Paper ID: 2111.06942

Predictive coding, precision and natural gradients

Andre Ofner, Raihan Kabir Ratul, Suhita Ghosh, Sebastian Stober

There is an increasing convergence between biologically plausible computational models of inference and learning with local update rules and the global gradient-based optimization of neural network models employed in machine learning. One particularly exciting connection is the correspondence between the locally informed optimization in predictive coding networks and the error backpropagation algorithm that is used to train state-of-the-art deep artificial neural networks. Here we focus on the related, but still largely under-explored connection between precision weighting in predictive coding networks and the Natural Gradient Descent algorithm for deep neural networks. Precision-weighted predictive coding is an interesting candidate for scaling up uncertainty-aware optimization -- particularly for models with large parameter spaces -- due to its distributed nature of the optimization process and the underlying local approximation of the Fisher information metric, the adaptive learning rate that is central to Natural Gradient Descent.
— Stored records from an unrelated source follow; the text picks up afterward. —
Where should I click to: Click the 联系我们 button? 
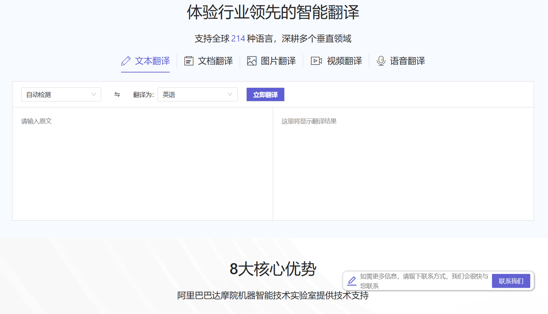pos(511,281)
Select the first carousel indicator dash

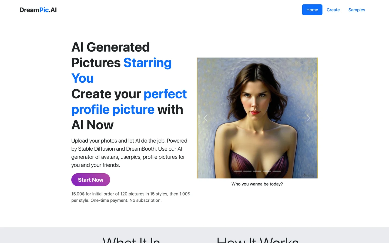coord(238,171)
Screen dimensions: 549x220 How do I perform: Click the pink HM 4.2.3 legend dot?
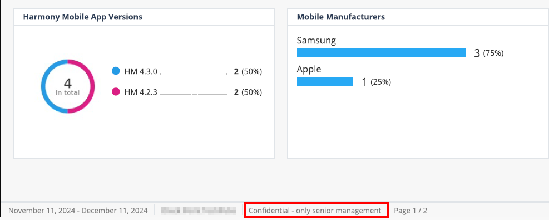point(116,92)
Here, we show that hierarchical predictive coding networks with learnable precision indeed are able to solve various supervised and unsupervised learning tasks with performance comparable to global backpropagation with natural gradients and outperform their classical gradient descent counterpart on tasks where high amounts of noise are embedded in data or label inputs. When applied to unsupervised auto-encoding of image inputs, the deterministic network produces hierarchically organized and disentangled embeddings, hinting at the close connections between predictive coding and hierarchical variational inference.

Submitted: Nov 12, 2021